Come ho anticipato, da molti anni si occupa di cultura e attualmente dirige la Biblioteca Chelliana di Grosseto. Alle spalle, due lauree cum laude in “Scienze della documentazione archivistiche e biblioteconomiche” (triennale) ed in “Valorizzazione della documentazione scritta e multimediale” (magistrale) presso la Facoltà di Conservazione dei Beni Culturali dell’Università della Tuscia di Viterbo.
Sentiamo cosa ci racconta della voglia di leggere di noi maremmani, e non soltanto…

Tu, Anna, sei responsabile della storica biblioteca grossetana Chelliana: quali sono le difficoltà riscontrate in relazione alla diffusione della cultura della lettura nel nostro territorio?
Anche qui in Maremma si riscontrano le stesse difficoltà presenti in tutto il territorio nazionale: bassa percentuale di lettori, che sono per la maggior parte donne, crisi economica che ha colpito anche il settore editoriale, proposte di lettura percepite come una costrizione dalla popolazione scolastica in età preadolescenziale, forte tendenza all’utilizzo della rete a discapito della ricerca delle fonti sui testi cartacei, etc.
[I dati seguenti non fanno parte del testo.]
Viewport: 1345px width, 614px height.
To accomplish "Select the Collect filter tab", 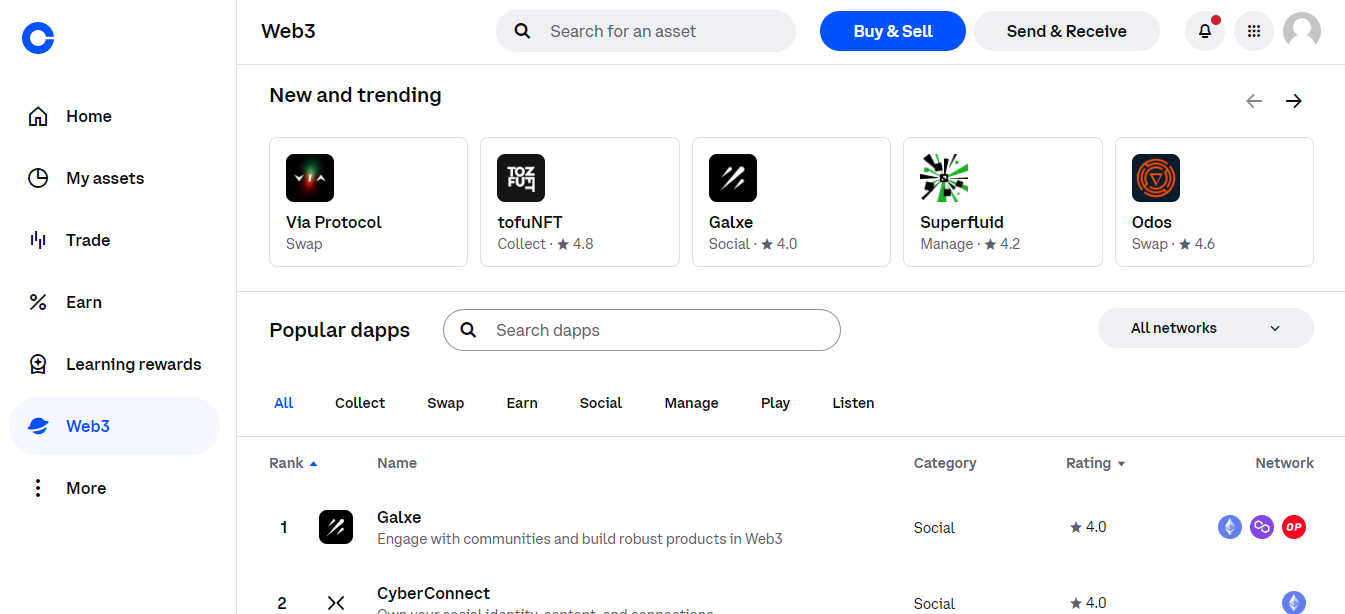I will [x=359, y=402].
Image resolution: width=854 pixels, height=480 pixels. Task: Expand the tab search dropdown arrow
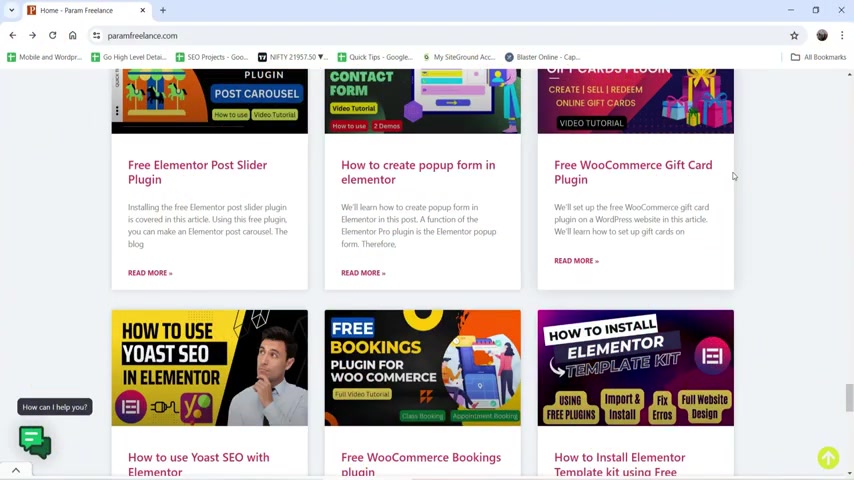(x=11, y=10)
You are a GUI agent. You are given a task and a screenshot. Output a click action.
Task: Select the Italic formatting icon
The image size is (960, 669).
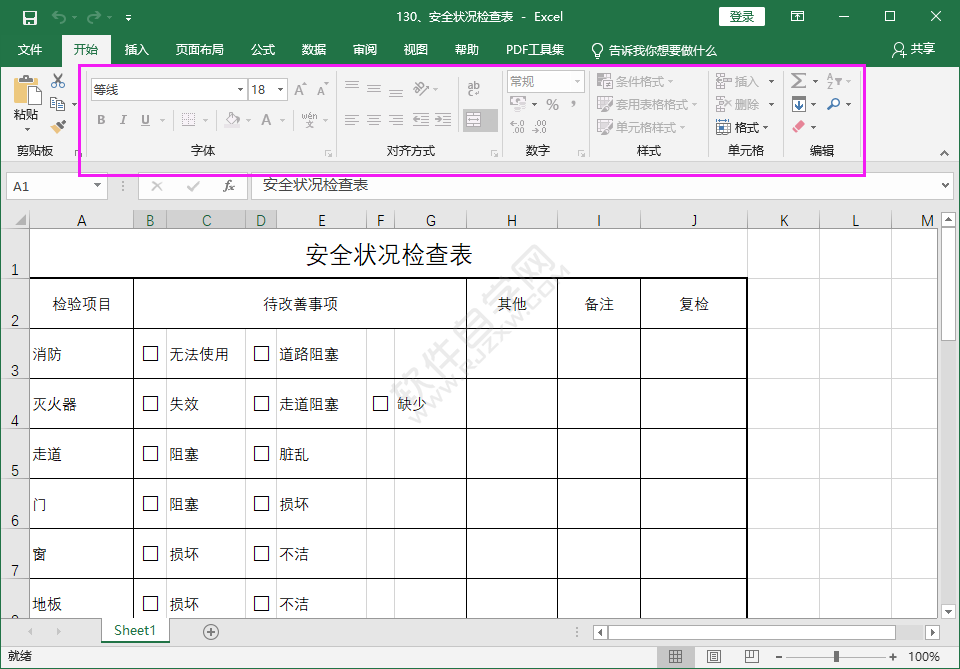pos(123,120)
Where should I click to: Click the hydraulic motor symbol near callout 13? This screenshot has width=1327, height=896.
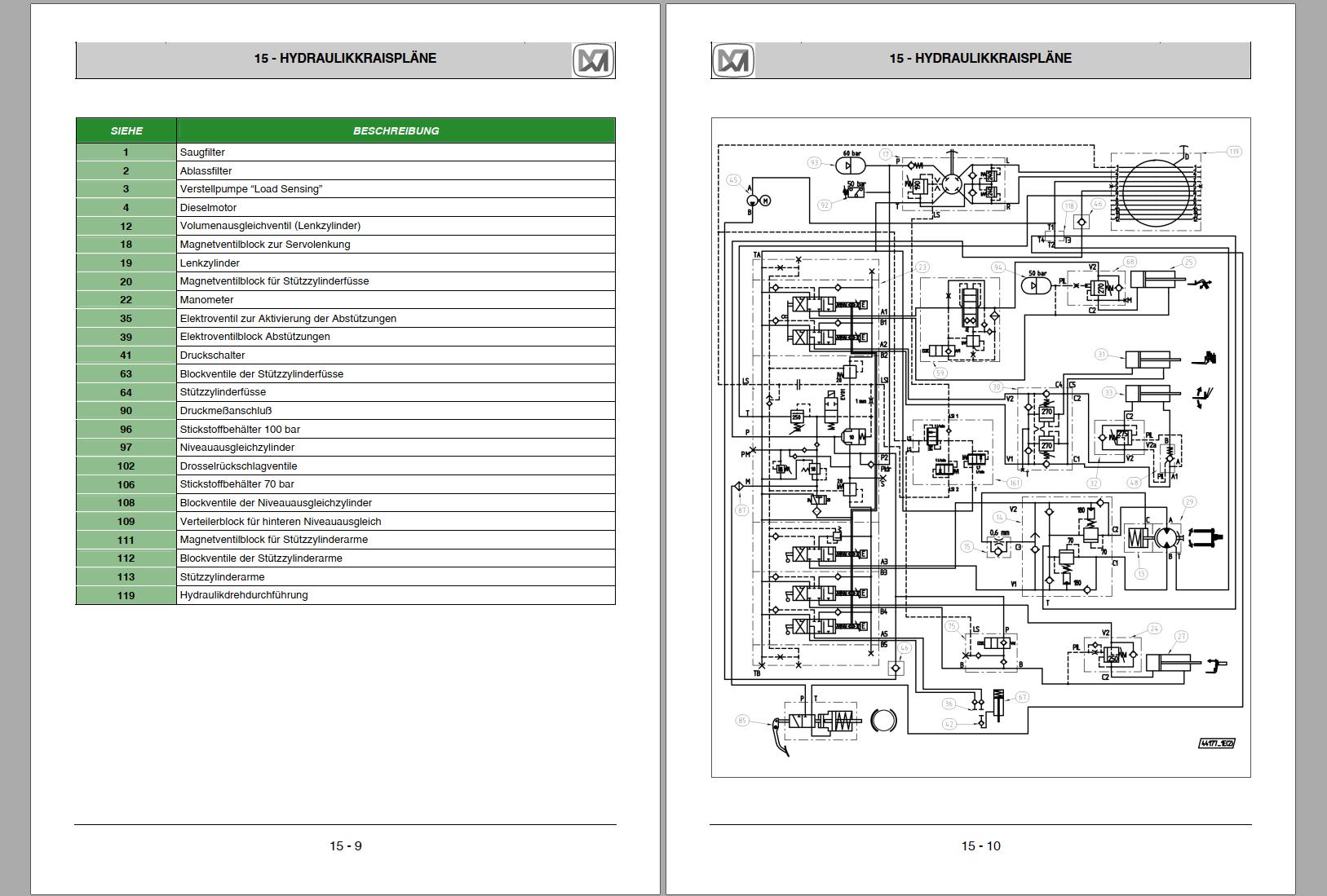[x=1166, y=537]
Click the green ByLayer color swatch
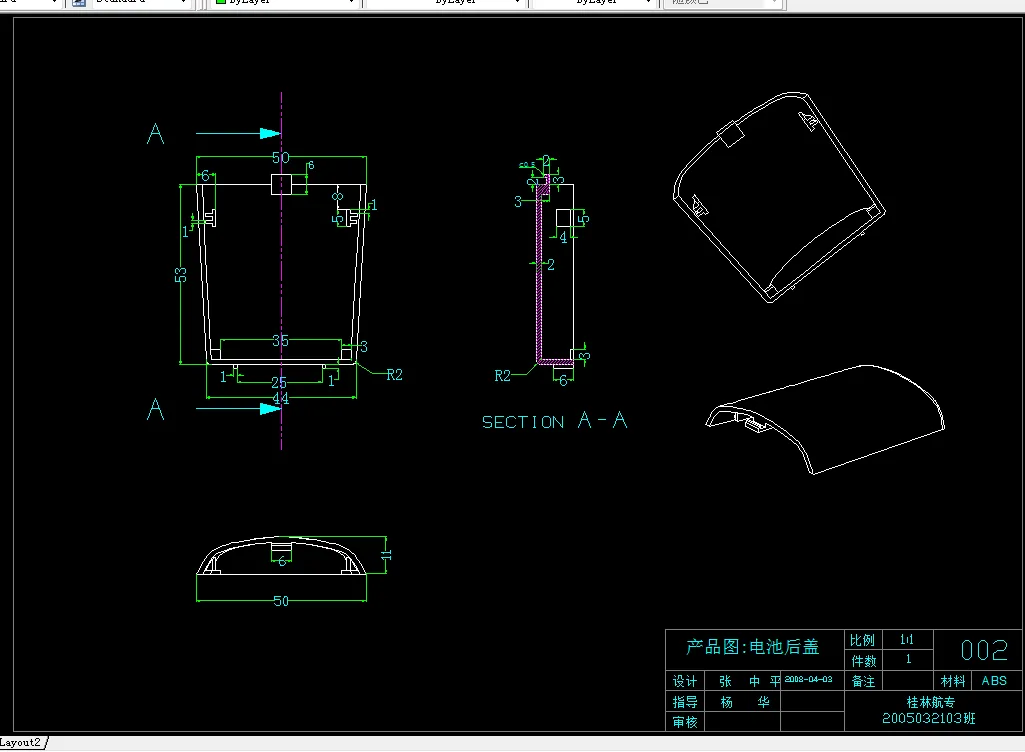The height and width of the screenshot is (752, 1025). (x=219, y=3)
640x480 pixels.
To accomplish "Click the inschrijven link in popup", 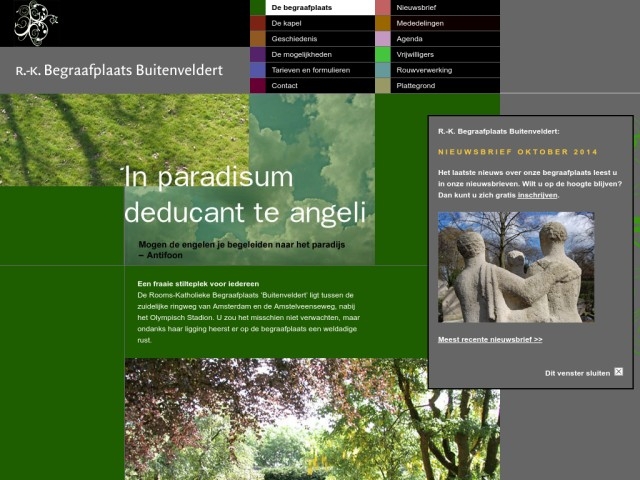I will (x=537, y=195).

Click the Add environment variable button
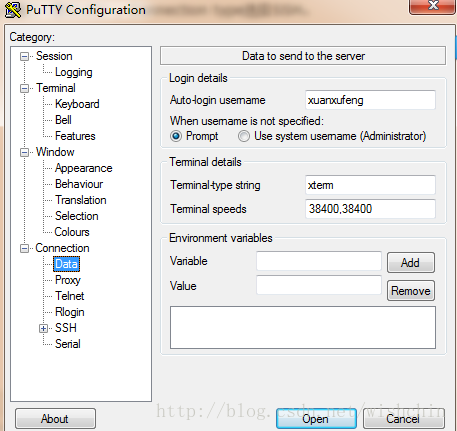tap(411, 263)
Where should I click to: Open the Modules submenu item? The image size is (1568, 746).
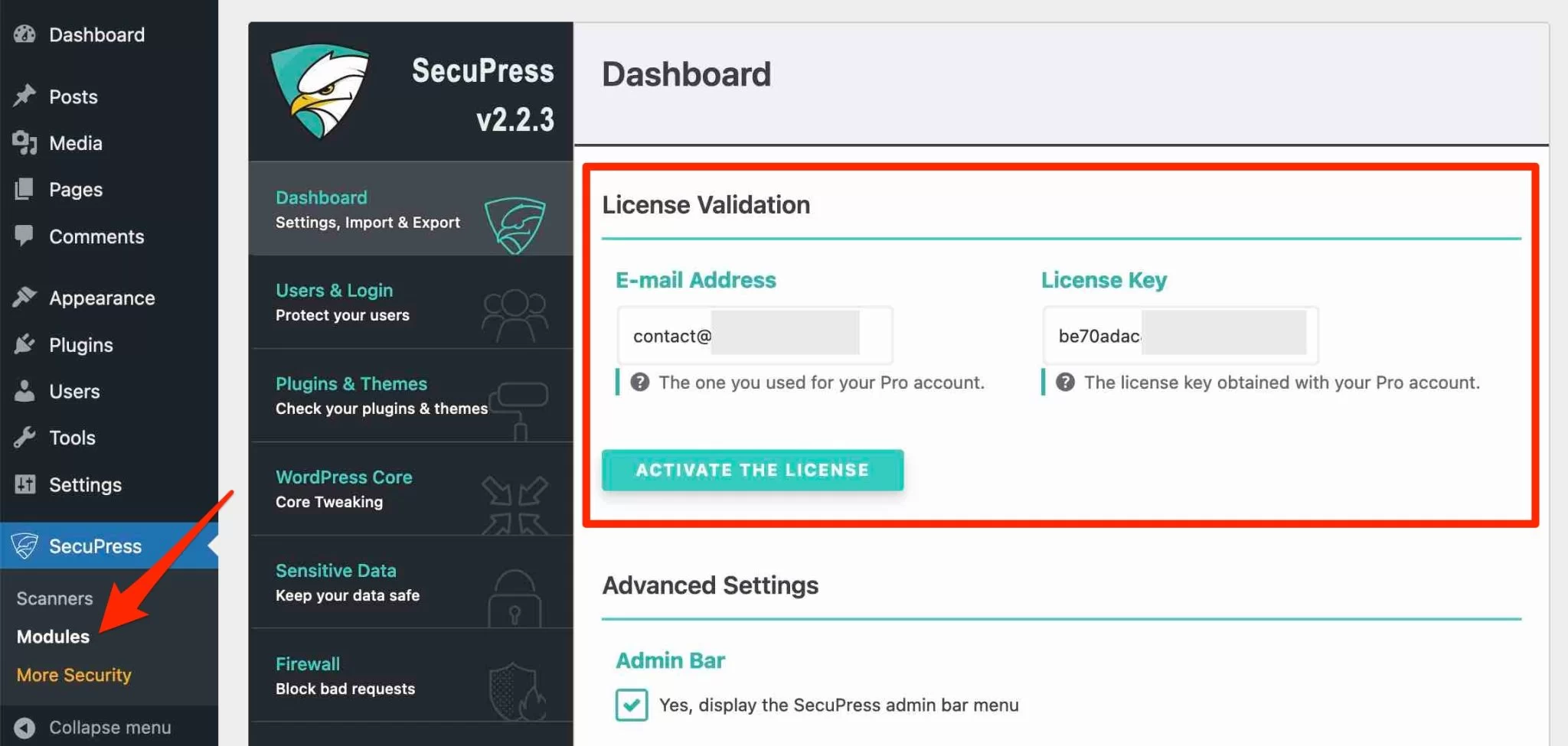(53, 637)
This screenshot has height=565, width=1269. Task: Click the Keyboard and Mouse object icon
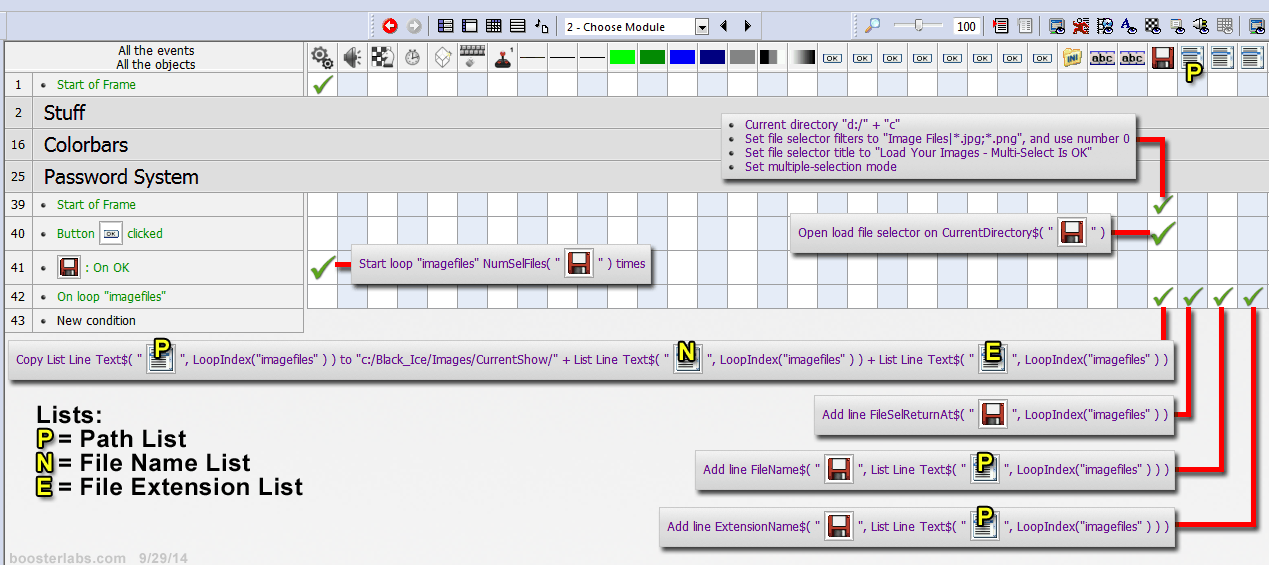click(472, 58)
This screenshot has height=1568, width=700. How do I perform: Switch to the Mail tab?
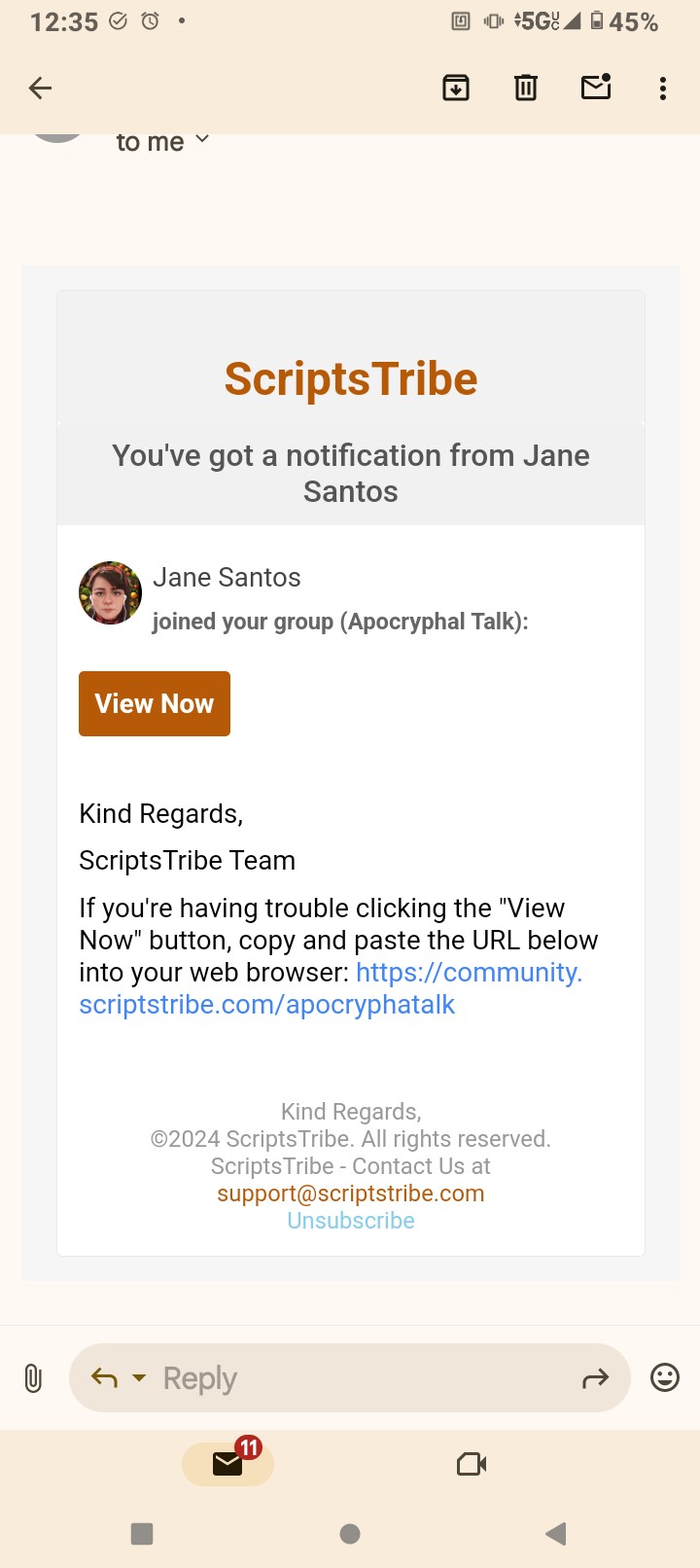(228, 1463)
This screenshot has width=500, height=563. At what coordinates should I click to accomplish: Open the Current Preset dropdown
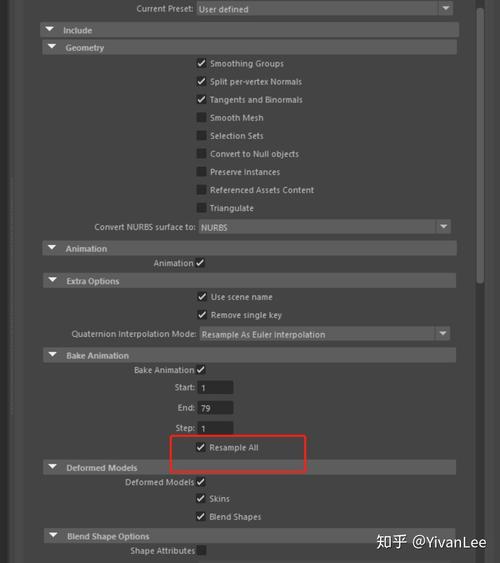pyautogui.click(x=445, y=8)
Si deve partire dal presupposto che un territorio, una comunità con bassi indici di lettura ha bassi livelli di sviluppo e non sa valorizzare le sue potenzialità. Per questo è assolutamente necessario che le biblioteche segnalino a gran voce la loro presenza e che riaffermino il proprio ruolo culturale nel tessuto connettivo della realtà sociale di appartenenza.
Ritieni che in Maremma, e forse purtroppo non soltanto qui, si stia perdendo il gusto di leggere?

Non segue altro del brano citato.